What's pretty funny is that the founders of ThreatStack actually created an open source project called Snorby,

which was snort,

but, like, on Ruby on Rails. So it was like a Ruby on Rails tool for managing and snort kind of data. And even if you go back to the very early

kind of before I started, ThreatStack ideas that the founders had, the initial idea was kind of a a place that,

people could, pull in Suricata and and Snort and other kind of intelligence data, I guess, in order to understand, you know, what was going on in their environment.

Only later when they realized that the value really was in,

being able to kind of have an agent that can capture this data off the host directly and try to tie that in. That's when they really started going down that path. But, you know, to be honest, I can't I can't really speak for, you know, some of those tools. I haven't used them in years at this point, and how they've kind of aged

for the more I don't know. We call it cloud native world, right, where where hosts are very ephemeral. They come and they go.

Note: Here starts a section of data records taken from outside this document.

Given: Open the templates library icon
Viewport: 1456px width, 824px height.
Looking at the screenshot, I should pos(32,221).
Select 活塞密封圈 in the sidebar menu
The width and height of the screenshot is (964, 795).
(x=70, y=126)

You don't have the the long lived instances of of your for the most part. You know, 1 thing that strikes me

is

when you look at some of these network based tools,

it's it's interesting to see, you know, host has connect to thing,

but without the surrounding context of what's running on the machine, you know, the next place an analyst is gonna go is, okay, so let me figure out what on the machine made that connection. Yeah. What was the process that was on the machine? Who who ran that pro what user ran that process?

Yeah. Yeah. So it it's

it's interesting to me

that

these tools certainly serve a purpose, and I think they serve a

a a bigger purpose when you have longer lived instances.

And now when we're talking about cloud,

instances may come and go, you might not necessarily know what was run on them, you know,

it's a little bit of a harder sell, I think, for those other tools.

And in terms of the

types and structure of the data that you're collecting with your agents,

I'm wondering if you can describe

what the typical

events would look like

and what the flow is for when the event is captured on the host by the agent,

all the way through to,

you storing and analyzing and potentially alerting on it.

Oh, so many pipelines. Yeah. There's a lot a lot of stuff to that 1. That's all yeah. I'll give it a shot here.

So the type of data, like Pat was saying, are essentially Linux system calls, network connections, process connections. There's a few more things. We do something called file integrity monitoring, which is where we can put watches on kind of key files in your infrastructure.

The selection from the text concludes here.